I was initially a bit surprised at how little actor Michael Fassbender resembled Jobs, but by the end of the film I was convinced he had embodied the man much better than Ashton Kutcher did in "Jobs" (2013). This performance gives us all the humanity that went missing in that earlier docudrama, so although this is not as extensive as a biography, it is much more intensive as a character study, and I liked that.
I also thought Seth Rogen turned in his best performance ever as Steve Wozniak. Jeff Daniels offers a fine portrayal as former Pepsico executive John Sculley, and Michael Stuhlbarg is a sturdy version of nerdy programmer Andy Hertzfeld, while Kate Winslet manages to look homely and act superbly as Jobs' righthand "man" of marketing Joanna Hoffman.

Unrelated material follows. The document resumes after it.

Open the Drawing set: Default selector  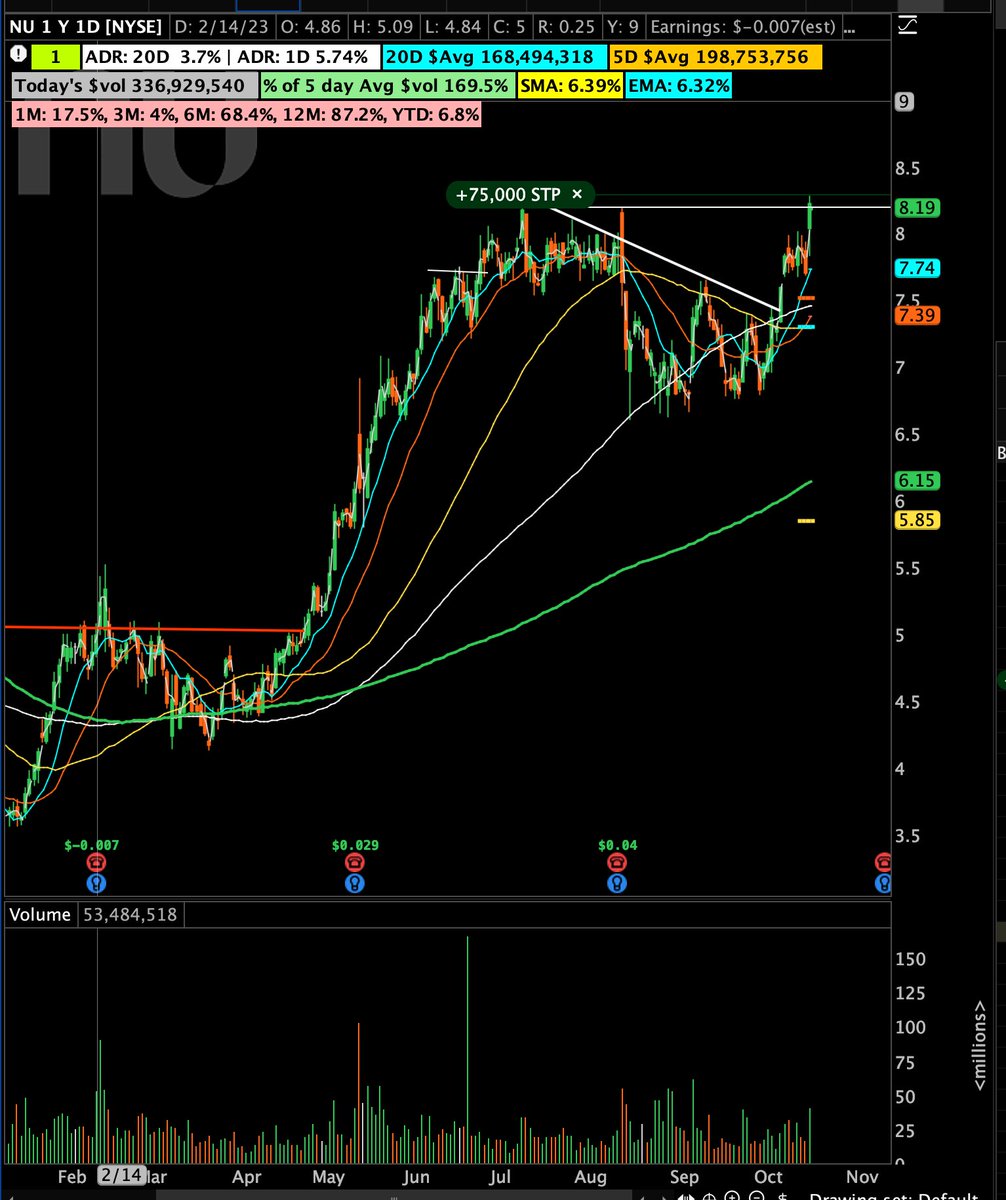[x=890, y=1196]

Where this story goes that no other treatment of the subject has dared is Jobs' tempestuous relationship with his former lover Chrisann Brennan (Katherine Waterston) and her daughter Lisa. Indeed, it is how he relates to Lisa at three different stages of their lives that defines the narrative structure of this film. When Lisa Brennan is five years old (Makenzie Moss) and the original Mac is poised to fail, he denies his paternity. When she's nine (Ripley Sobo) and he's competing against Apple with NeXT, money is the only bond between father and daughter. And the reconciliation of parent-child when she's 19 (Perla Haney-Jardine) coincides with his reinstatement as Apple CEO.
Boyle was so clever in his construction of this film, he actually shot the three sections using different equipment -- 16mm, 35mm and digital -- to show the progress of technology. He also uses a walk-and-talk style of filming behind the scenes at the three venues, which gave this something of a "Birdman" (2014) feel. Very clever indeed.

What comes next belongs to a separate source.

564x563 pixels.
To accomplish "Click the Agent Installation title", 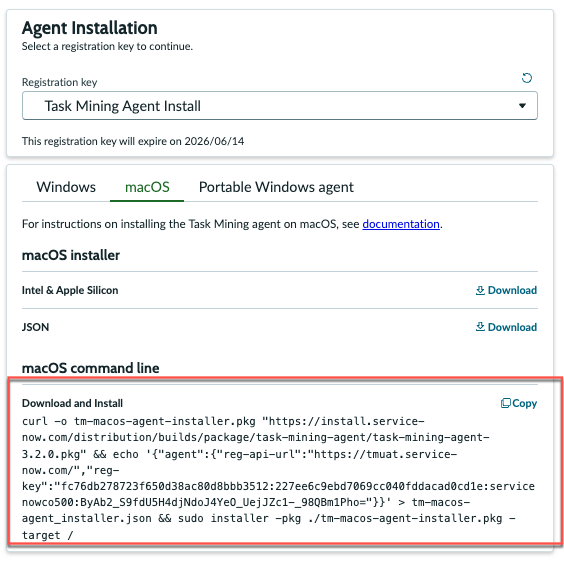I will point(90,28).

Both Fassbender and Winslet received Oscar nominations for their roles here. Winslet won a Golden Globe and a BAFTA for Best Supporting Actress, while Sorkin took home a Golden Globe for Best Screenplay. This is the kind of film that almost demands a second viewing. The dialog is dense with references to computer history and corporate relationships, so I think I'll need to do some serious research prior to a rewatch.